September 19, 2014

The forest and its ecological function

This involves two major concerns:

Environmental protection

At the present time, environmental protection is an essential issue, beyond the objective of regular wood production. In a global context where the environment, and tropical forests in particular, appear to be seriously threatened, forest management is a mean of guaranteeing the protection of biodiversity and sustainable management. The forest manager's first step is to analyse the environment in order to identify and map all natural elements, particularly those that are noteworthy, rare or threatened. The Pleiades data will thus be supplying observations for:

  • protection of the soil, preservation of water resources and protection from desertification by locating forest clumps and types, tree plantation structure and environmental conditions,
  • the management of fire risk by risk assessment (flammability, combustibility), fire monitoring and damage mapping,
  • monitoring of environmental indicators measuring biological diversity, monitoring of forest cover, etc.

Global change

forests and woodlands represent the largest component of present and future land use in terms of surface area, and play an important role in the global carbon balance. Global change has, and will continue to have, major repercussions on forest cover.
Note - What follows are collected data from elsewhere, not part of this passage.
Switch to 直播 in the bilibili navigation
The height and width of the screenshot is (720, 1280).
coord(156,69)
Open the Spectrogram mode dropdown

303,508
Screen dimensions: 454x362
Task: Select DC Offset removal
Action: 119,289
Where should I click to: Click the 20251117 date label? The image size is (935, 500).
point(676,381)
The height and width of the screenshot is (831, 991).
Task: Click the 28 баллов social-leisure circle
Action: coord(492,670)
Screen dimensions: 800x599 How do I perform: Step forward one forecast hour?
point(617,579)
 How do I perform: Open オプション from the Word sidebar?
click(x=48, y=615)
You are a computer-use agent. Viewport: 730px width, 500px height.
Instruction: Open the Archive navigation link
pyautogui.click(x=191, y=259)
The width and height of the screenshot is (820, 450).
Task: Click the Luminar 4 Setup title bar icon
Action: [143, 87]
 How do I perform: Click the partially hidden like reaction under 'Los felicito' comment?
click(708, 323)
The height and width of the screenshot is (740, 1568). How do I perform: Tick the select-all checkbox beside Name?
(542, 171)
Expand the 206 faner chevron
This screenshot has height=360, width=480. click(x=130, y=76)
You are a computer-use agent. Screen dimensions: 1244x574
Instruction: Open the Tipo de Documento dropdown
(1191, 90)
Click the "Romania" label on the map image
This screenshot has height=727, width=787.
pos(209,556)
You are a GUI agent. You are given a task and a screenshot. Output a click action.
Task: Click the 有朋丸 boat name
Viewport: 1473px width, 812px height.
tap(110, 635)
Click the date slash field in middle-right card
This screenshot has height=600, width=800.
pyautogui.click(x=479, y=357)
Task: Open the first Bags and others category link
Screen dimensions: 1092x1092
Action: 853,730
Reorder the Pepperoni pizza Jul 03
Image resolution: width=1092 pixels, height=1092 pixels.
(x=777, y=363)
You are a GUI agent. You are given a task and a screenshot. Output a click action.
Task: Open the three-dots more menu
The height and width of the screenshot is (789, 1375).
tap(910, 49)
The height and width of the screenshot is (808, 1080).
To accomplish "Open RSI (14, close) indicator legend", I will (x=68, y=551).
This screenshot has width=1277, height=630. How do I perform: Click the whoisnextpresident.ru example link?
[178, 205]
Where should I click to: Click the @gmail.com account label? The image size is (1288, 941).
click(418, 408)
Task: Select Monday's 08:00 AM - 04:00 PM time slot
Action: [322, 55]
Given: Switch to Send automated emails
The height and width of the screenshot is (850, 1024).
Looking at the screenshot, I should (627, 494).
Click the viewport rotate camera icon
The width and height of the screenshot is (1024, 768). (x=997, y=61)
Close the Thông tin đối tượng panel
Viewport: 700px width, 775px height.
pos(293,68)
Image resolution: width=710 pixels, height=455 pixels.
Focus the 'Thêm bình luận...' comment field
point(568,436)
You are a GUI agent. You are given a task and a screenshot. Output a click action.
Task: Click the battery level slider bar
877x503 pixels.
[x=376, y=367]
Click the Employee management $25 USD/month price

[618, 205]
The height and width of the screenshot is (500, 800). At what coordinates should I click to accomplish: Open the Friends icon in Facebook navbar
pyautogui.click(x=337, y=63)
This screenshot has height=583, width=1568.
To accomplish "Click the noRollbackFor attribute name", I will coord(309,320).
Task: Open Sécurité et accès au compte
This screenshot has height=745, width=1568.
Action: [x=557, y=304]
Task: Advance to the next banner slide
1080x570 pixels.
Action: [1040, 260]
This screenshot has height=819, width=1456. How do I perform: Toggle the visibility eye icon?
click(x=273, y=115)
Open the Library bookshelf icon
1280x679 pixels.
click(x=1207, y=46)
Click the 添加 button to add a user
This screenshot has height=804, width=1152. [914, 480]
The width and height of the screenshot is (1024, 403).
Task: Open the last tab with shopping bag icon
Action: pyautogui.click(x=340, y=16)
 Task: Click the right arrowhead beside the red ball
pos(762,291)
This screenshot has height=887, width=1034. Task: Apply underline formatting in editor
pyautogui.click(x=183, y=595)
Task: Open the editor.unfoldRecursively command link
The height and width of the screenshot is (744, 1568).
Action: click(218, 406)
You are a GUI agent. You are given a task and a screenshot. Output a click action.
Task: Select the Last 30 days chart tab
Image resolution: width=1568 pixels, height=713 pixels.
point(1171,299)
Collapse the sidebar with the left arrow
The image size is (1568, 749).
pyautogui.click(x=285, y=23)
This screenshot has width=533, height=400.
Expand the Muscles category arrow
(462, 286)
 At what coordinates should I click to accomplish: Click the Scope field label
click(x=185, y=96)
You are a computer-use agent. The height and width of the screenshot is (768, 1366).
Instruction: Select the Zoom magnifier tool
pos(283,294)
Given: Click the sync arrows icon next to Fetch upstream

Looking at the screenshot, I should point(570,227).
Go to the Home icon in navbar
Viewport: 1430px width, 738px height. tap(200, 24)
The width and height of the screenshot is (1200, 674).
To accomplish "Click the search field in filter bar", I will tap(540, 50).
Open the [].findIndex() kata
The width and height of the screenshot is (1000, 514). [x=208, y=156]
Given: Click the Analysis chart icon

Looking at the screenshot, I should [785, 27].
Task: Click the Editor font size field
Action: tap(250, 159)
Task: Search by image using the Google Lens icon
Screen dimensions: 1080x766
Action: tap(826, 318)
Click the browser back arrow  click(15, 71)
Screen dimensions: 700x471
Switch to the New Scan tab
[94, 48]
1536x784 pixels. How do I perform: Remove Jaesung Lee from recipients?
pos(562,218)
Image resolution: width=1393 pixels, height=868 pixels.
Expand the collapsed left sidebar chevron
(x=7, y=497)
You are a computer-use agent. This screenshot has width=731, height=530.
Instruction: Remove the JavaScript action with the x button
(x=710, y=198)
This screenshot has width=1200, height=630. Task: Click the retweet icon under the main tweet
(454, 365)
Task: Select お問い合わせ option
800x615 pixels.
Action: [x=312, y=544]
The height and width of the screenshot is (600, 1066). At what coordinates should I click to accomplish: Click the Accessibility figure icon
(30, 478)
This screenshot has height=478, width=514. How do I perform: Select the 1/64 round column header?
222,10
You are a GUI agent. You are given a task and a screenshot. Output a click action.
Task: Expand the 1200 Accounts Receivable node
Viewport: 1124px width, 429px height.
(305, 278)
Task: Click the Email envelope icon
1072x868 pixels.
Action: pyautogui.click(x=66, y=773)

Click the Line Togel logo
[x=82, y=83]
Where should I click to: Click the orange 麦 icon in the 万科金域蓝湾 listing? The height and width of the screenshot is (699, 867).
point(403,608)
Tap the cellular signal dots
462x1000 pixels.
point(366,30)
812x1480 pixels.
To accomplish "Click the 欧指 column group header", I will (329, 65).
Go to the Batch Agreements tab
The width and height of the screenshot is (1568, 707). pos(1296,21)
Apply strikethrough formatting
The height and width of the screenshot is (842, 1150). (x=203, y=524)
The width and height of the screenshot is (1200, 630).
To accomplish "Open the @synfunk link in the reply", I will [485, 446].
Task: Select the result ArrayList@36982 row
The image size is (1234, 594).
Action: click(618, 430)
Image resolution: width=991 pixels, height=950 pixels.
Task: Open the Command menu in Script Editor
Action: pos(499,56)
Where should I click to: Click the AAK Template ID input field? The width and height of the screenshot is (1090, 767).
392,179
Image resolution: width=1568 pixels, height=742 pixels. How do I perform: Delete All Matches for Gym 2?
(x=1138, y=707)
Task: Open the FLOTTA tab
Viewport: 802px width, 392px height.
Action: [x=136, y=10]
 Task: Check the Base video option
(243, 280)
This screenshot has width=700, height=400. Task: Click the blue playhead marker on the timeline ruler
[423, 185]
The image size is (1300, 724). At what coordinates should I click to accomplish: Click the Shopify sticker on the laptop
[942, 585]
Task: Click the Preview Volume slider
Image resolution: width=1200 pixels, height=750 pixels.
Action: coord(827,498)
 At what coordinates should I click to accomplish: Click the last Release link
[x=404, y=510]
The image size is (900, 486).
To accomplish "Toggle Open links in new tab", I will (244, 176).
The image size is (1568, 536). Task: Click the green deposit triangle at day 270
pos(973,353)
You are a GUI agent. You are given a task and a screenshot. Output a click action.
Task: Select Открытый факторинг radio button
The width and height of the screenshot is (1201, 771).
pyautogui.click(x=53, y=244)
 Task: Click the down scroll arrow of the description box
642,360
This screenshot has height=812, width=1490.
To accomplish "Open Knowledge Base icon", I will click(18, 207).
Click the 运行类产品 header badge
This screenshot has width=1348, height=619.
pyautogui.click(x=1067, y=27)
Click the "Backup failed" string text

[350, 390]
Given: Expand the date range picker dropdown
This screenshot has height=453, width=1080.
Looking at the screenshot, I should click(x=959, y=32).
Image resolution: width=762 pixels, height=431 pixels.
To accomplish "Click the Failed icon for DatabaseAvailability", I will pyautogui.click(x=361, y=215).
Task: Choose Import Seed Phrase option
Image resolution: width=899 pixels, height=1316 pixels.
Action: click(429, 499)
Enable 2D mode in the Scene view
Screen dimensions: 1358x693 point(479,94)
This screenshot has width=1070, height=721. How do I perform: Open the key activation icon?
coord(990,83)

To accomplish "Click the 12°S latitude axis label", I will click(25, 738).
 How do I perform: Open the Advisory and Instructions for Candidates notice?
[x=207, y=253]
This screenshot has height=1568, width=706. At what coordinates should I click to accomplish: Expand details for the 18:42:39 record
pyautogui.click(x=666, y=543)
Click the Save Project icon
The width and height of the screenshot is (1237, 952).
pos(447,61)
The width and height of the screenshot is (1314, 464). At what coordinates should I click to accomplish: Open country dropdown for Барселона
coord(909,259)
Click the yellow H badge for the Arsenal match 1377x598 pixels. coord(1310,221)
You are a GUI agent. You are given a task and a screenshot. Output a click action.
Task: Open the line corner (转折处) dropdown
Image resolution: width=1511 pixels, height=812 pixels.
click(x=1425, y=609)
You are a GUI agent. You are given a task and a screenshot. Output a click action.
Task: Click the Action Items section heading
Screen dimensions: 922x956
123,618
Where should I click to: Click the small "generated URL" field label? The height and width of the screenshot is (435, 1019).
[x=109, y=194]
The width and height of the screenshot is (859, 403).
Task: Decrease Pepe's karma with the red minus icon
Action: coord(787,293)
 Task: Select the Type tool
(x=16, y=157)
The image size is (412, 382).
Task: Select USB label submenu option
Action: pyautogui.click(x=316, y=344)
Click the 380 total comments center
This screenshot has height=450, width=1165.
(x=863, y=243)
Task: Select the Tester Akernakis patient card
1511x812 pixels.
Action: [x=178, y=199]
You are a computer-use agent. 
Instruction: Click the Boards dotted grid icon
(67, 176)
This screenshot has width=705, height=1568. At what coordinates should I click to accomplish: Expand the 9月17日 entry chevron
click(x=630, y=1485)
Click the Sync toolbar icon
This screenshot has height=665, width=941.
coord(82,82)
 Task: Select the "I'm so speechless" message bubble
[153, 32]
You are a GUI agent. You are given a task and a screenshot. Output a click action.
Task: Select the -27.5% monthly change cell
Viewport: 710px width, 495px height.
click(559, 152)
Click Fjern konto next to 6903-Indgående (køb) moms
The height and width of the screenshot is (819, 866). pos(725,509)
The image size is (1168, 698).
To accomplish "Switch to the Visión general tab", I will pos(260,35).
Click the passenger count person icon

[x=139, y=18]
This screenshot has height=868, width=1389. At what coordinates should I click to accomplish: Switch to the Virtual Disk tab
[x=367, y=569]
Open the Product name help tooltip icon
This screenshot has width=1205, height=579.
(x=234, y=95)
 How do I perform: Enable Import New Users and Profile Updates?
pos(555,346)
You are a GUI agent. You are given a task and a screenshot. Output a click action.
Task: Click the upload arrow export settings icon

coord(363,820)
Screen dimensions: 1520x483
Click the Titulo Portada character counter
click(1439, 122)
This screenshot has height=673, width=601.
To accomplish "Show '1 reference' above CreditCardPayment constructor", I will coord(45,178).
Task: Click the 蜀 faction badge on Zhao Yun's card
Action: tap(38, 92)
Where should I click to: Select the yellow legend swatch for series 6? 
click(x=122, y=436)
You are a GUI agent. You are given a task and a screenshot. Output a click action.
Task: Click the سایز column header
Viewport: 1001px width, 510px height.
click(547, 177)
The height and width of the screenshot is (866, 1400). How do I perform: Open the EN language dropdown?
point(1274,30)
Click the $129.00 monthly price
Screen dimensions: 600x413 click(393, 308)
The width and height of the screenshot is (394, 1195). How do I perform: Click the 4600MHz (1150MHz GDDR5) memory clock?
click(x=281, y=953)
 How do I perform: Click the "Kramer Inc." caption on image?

Forests are communities with a long life; rapid changes in the concentration of atmospheric CO2 and the increase in temperature associated with climatic changes will probably have an important effect not only on future forests but on those that already exist. Current modifications to forest coverage caused by the social and economic agents of global change will merge with the modifications of these bio-physical agents. Satellite data from the Pleiades program will provide the information required to predict the interactive effects of global change on forests, by supplying information on the following:

  • monitoring of variations in forest cover (deforestation, reforesting, planting, etc.),
  • biomass monitoring,
  • how ecosystems work and the interactions between the different components of the ecosystem (soil, plants, atmosphere), carbon cycle, water cycle, biophysical parameters (Leaf Area Index, etc.), etc.